» **PROVIDED MATERIAL**:
________________________
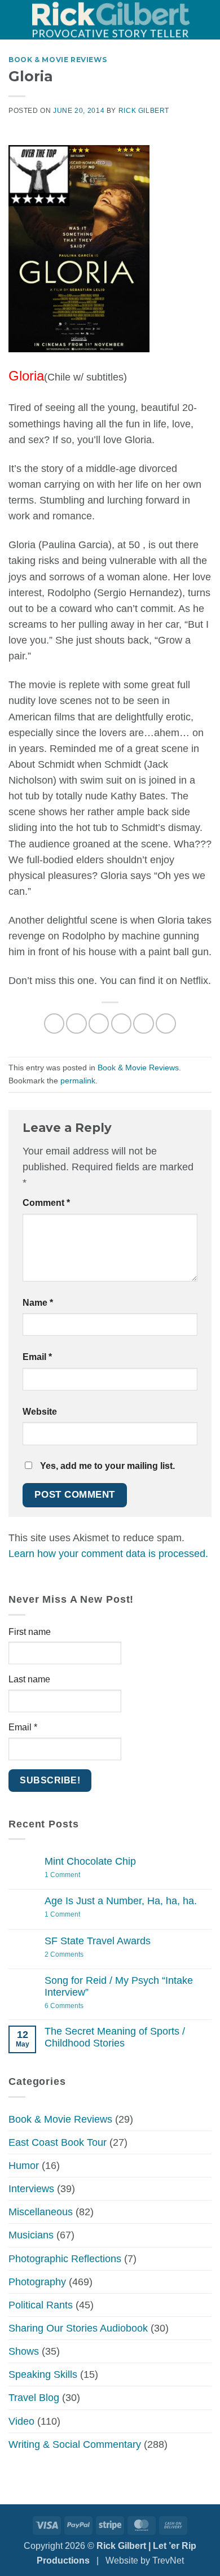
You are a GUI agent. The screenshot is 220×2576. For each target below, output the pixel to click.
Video (21, 2421)
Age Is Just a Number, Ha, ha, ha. (121, 1900)
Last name (29, 1679)
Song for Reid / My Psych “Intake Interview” (119, 1986)
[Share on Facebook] (76, 1023)
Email (37, 1357)
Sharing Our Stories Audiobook (78, 2328)
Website (40, 1411)
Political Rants (40, 2305)
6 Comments (79, 2006)
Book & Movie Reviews (57, 59)
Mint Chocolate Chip (90, 1861)
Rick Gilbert (143, 111)
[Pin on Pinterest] (143, 1023)
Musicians (31, 2235)
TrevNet (168, 2560)
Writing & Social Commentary (74, 2444)
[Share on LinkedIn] (166, 1023)
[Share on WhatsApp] (54, 1023)
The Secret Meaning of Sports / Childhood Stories (115, 2037)
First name (29, 1632)
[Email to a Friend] (121, 1023)
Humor (23, 2165)
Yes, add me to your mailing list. (106, 1466)
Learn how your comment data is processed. (108, 1553)
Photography (37, 2282)
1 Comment (78, 1875)
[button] (16, 19)
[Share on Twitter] (99, 1023)
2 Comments (75, 1954)
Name (38, 1302)
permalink (77, 1080)
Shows (23, 2351)
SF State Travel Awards (98, 1941)
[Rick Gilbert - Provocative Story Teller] (111, 19)
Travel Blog (33, 2397)
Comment (46, 1203)
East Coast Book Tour (57, 2142)
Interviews (31, 2188)
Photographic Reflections (64, 2258)
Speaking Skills (42, 2374)
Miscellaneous (40, 2212)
________________________
Using the records above, select and copy every line that has the word "your".

» **WRITTEN ANSWER**:
Yes, add me to your mailing list. (106, 1466)
Learn how your comment data is processed. (108, 1553)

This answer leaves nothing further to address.